In what do bedbugs reproduce? - briefly
Female bedbugs lay eggs on protected sites such as mattress seams, furniture crevices, wall cracks, and other hidden fabric or wood surfaces. The eggs hatch into nymphs that progress through five molts before reaching adulthood.
In what do bedbugs reproduce? - in detail
Bedbugs reproduce through internal fertilization followed by egg deposition. Female Cimex species store sperm after a single mating, using it to fertilize successive clutches over several weeks. The reproductive cycle proceeds as follows:
- Mating – Occurs in the dark, usually at night. The male locates a female, inserts his paramere into her genital opening, and transfers a spermatophore. Copulation lasts from a few minutes to half an hour.
- Sperm storage – The female’s spermatheca retains viable sperm, allowing repeated oviposition without additional matings. Sperm viability can extend for up to three months.
- Egg development – After fertilization, the female produces a single egg per ootheca. Each egg is encased in a thin, transparent chorion and measures about 1 mm in length.
- Oviposition – The female deposits one egg at a time in concealed cracks, seams, or fabric folds near a host’s resting area. She typically lays 1–5 eggs per day, accumulating 200–500 eggs over her lifespan.

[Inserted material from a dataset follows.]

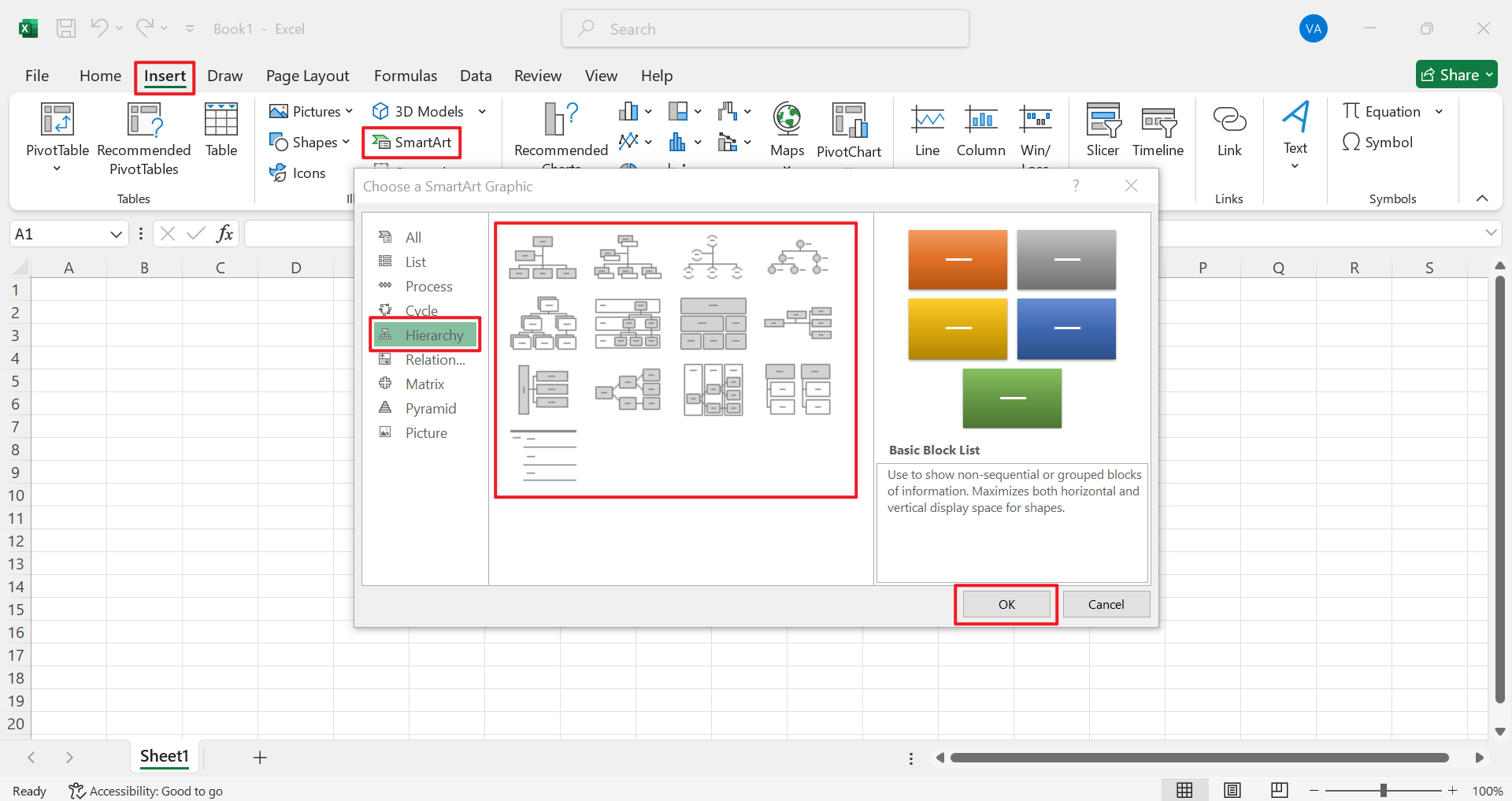
Task: Confirm SmartArt selection with OK
Action: pyautogui.click(x=1005, y=603)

- Incubation – Eggs hatch within 6–10 days at 25 °C and 70 % relative humidity. Temperature and humidity fluctuations directly affect development time; higher temperatures accelerate hatching, while low humidity increases egg mortality.

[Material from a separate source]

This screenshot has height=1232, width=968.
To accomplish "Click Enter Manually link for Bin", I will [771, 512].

- Nymphal emergence – Hatchlings emerge as first‑instar nymphs, requiring a blood meal before molting. Each nymph undergoes five molts before reaching adulthood, with each stage lasting 4–10 days under optimal conditions.
Environmental factors—temperature, humidity, and host availability—govern reproductive rate. In warm, humid settings with frequent blood meals, a single female can generate a population increase of several hundred individuals within a month. Conversely, cold or dry conditions suppress egg viability and extend developmental periods, limiting population growth.